# 課題の説明
下のリストのうち、「Find the location」を含む行から「black-handheld-meter-icon is located」を含む行までを、両端の行も含めてそのまま書き写すこと。画像は省くこと。

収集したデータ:
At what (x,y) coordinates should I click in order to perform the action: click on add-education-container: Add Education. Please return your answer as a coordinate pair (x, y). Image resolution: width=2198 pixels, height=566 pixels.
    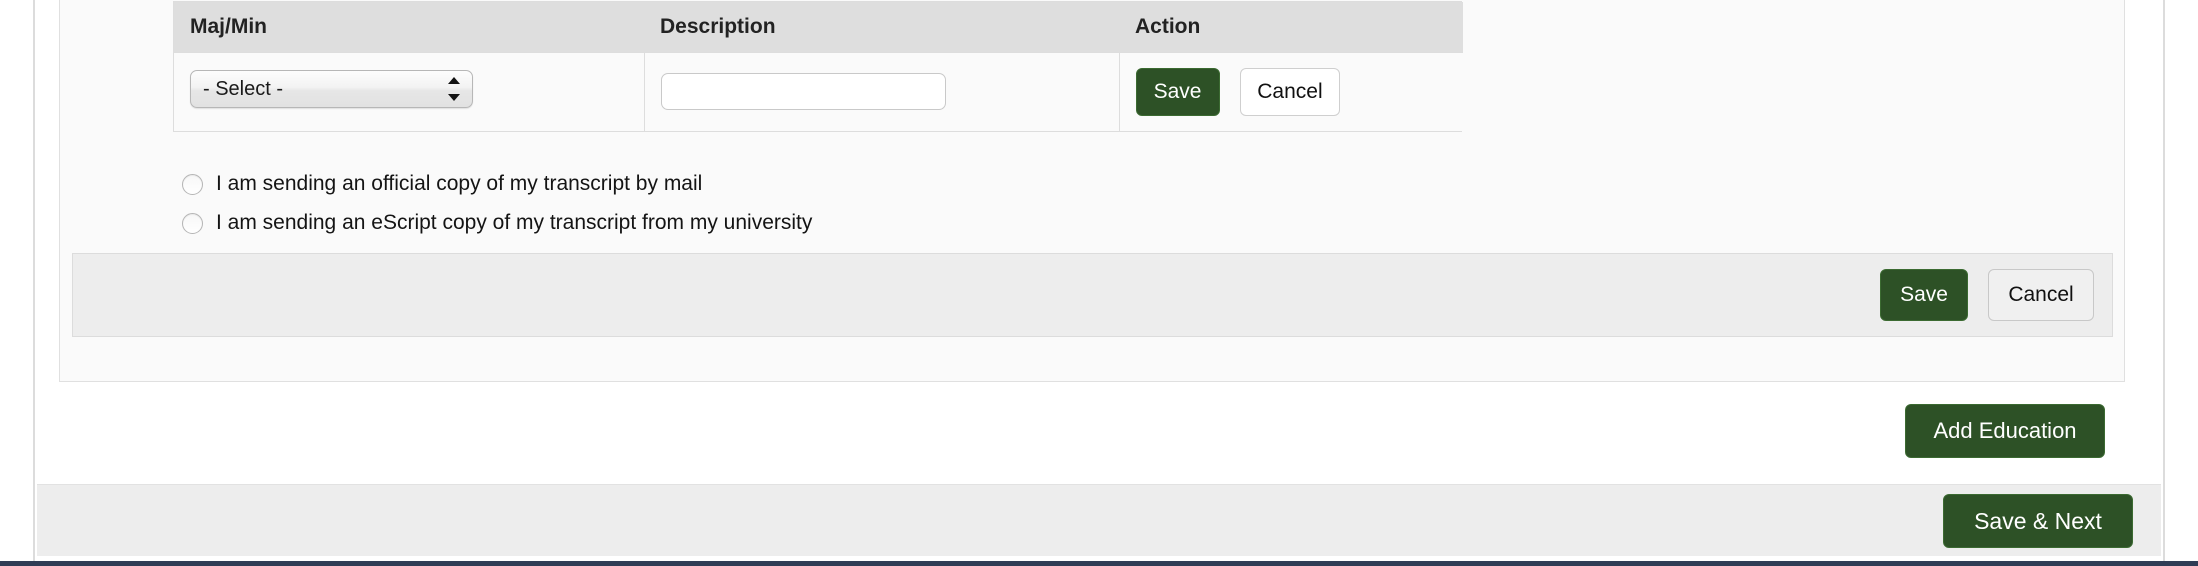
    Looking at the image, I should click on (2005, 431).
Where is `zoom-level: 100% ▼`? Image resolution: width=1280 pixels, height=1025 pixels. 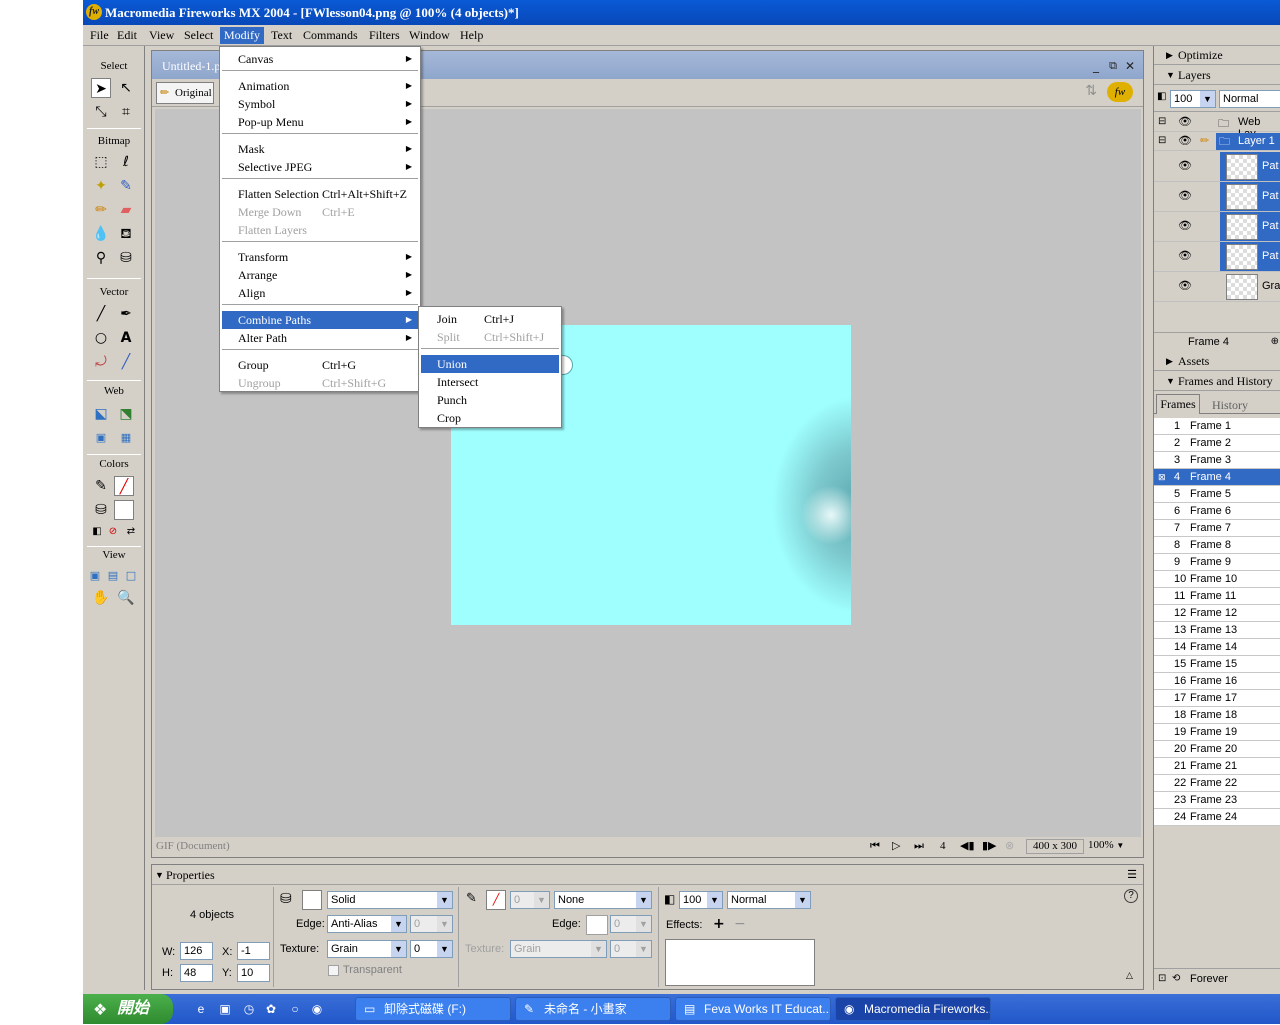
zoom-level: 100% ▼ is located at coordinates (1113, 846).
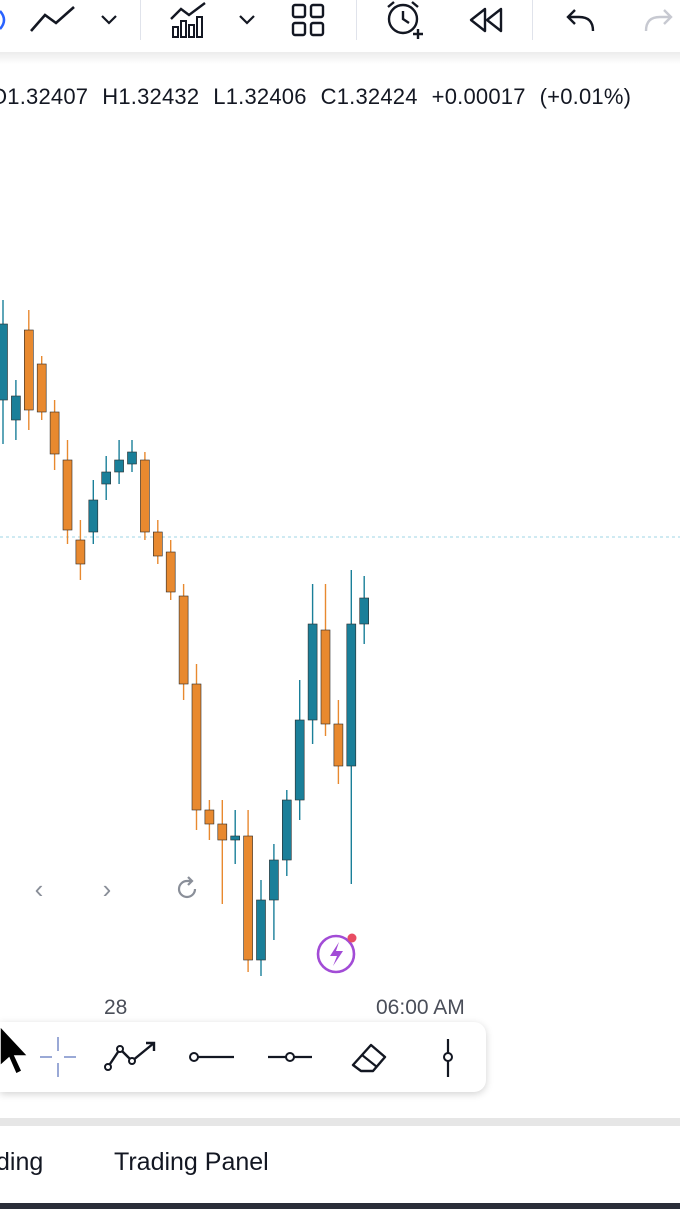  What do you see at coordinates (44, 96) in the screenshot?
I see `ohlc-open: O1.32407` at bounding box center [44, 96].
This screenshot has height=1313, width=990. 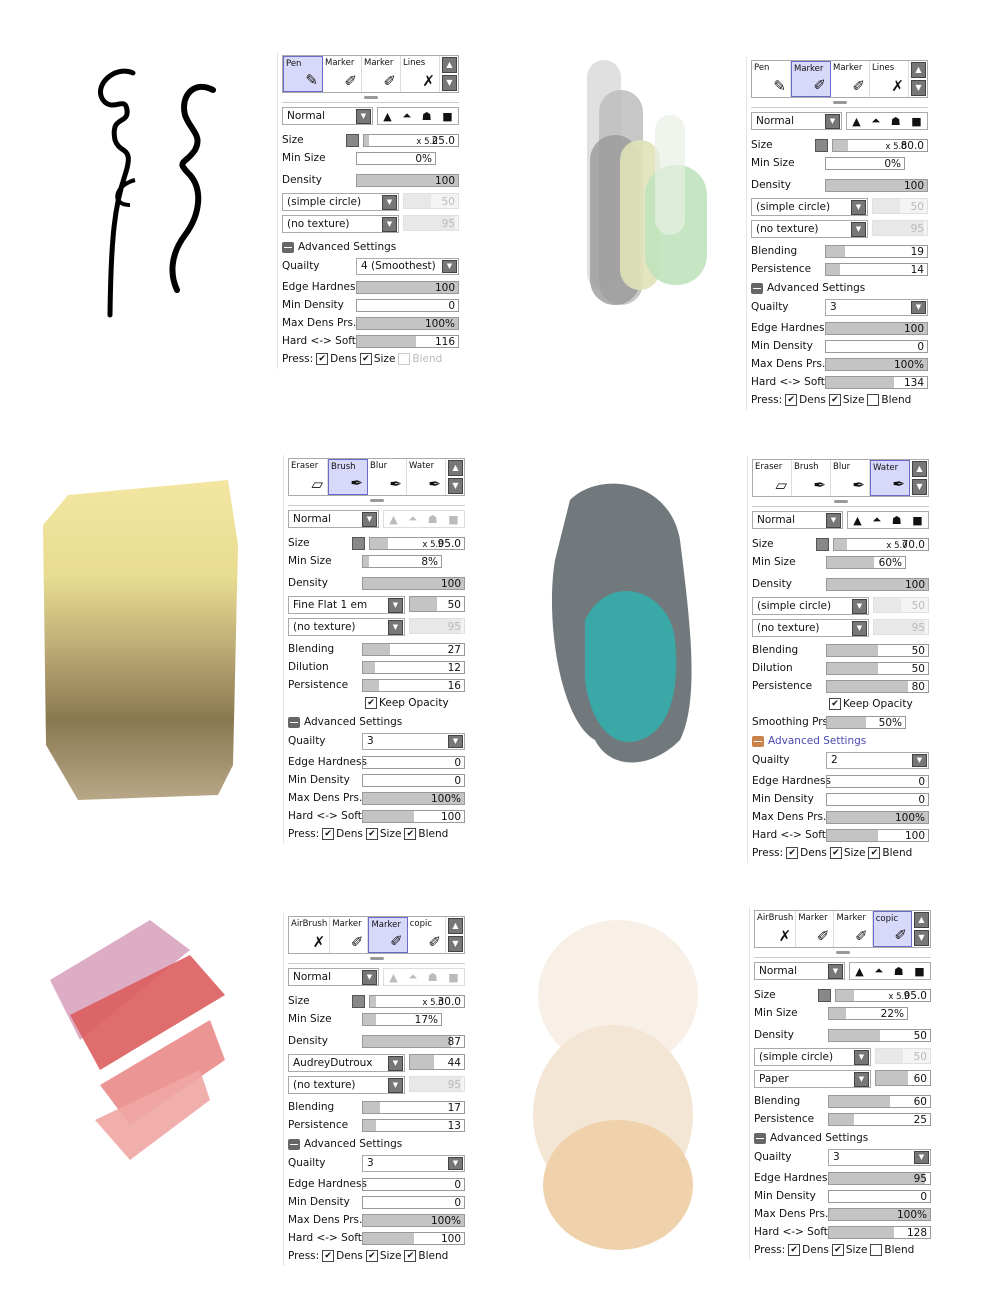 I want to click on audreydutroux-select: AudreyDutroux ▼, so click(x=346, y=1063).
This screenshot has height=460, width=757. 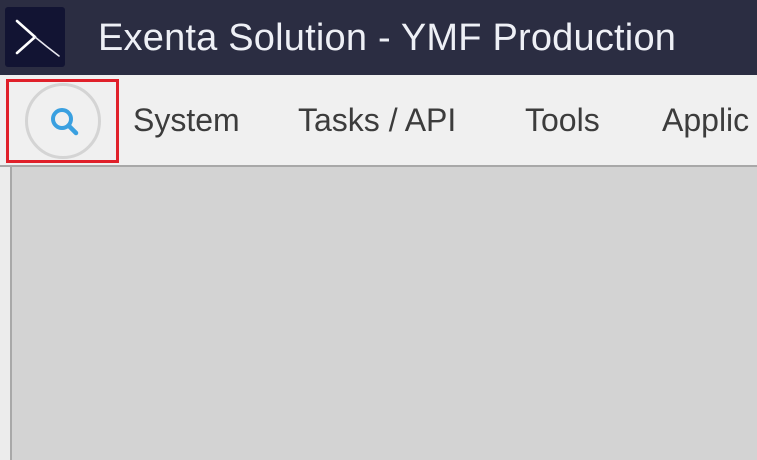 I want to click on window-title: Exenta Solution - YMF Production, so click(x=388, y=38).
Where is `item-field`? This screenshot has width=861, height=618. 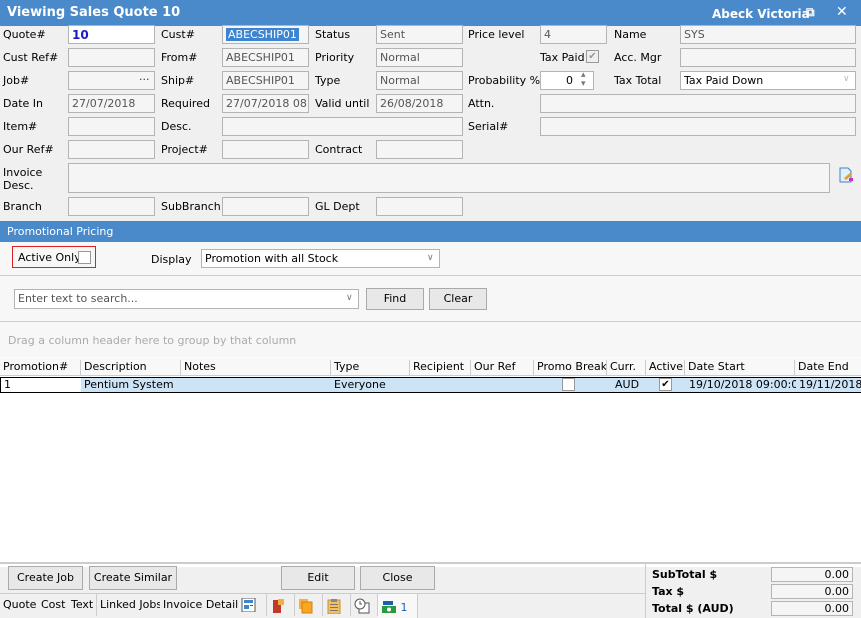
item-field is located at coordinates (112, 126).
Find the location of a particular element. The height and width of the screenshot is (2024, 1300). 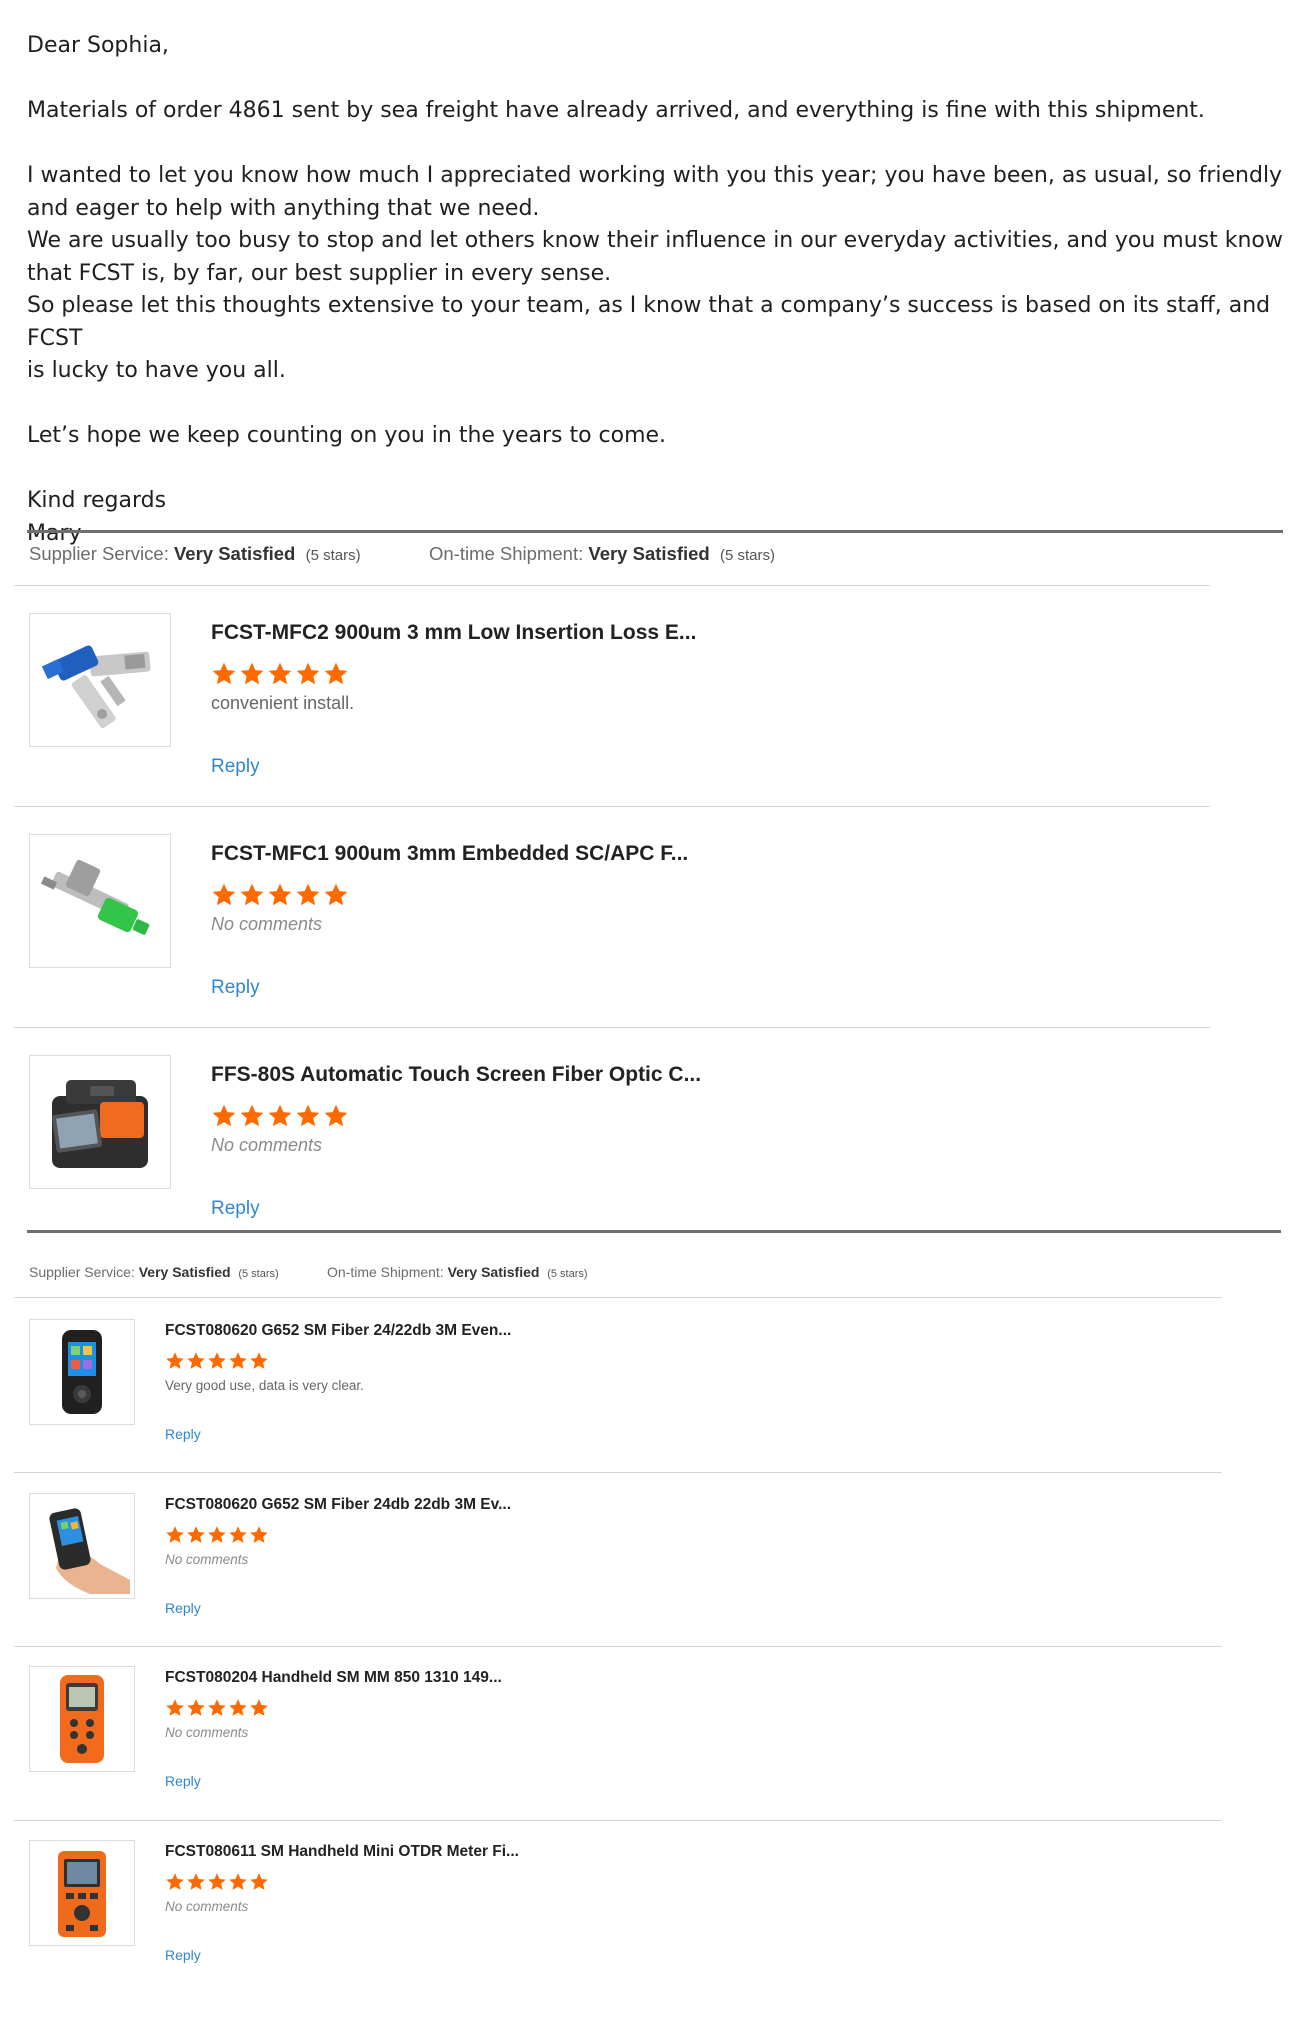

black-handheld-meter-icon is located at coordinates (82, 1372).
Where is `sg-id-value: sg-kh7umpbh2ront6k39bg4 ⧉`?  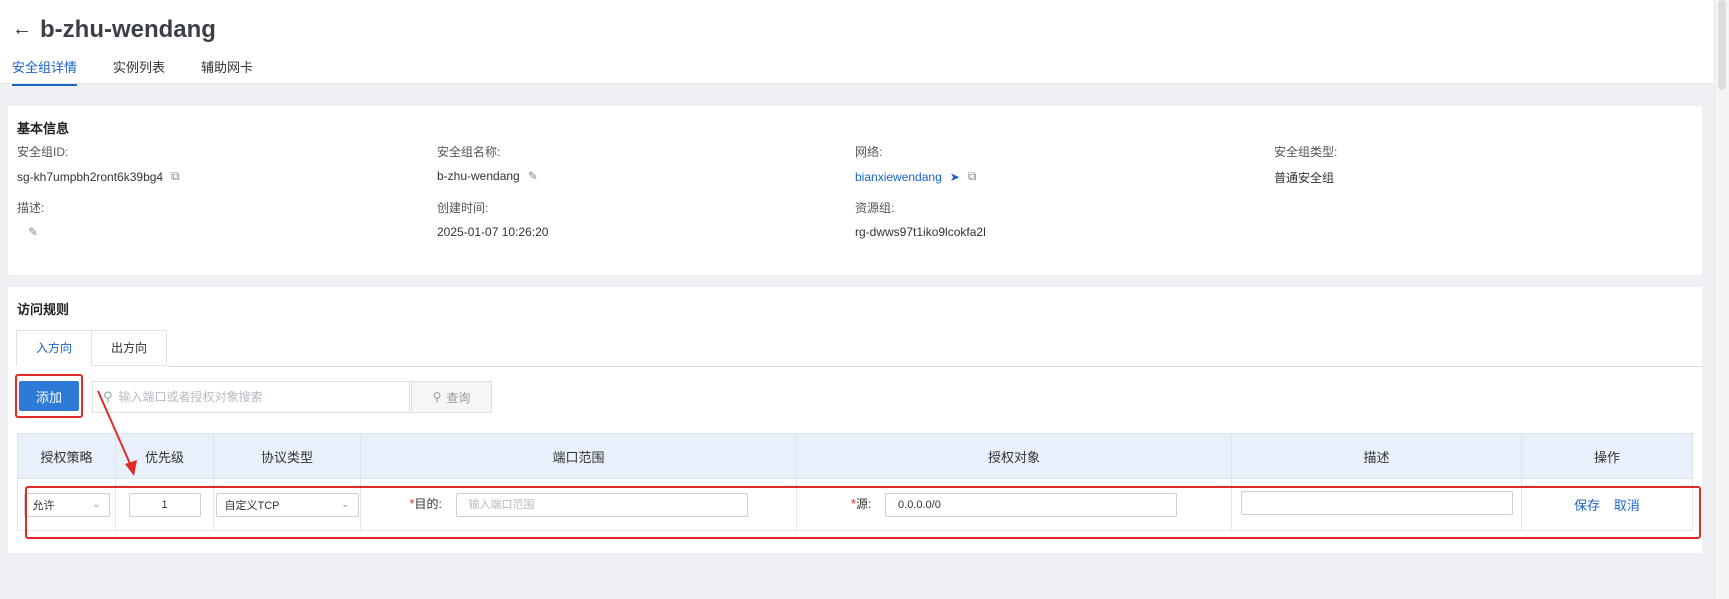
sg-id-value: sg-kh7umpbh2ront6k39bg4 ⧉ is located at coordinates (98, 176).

# 解答
Find the location of a particular element. The height and width of the screenshot is (2024, 1300). 

black-handheld-meter-icon is located at coordinates (82, 1372).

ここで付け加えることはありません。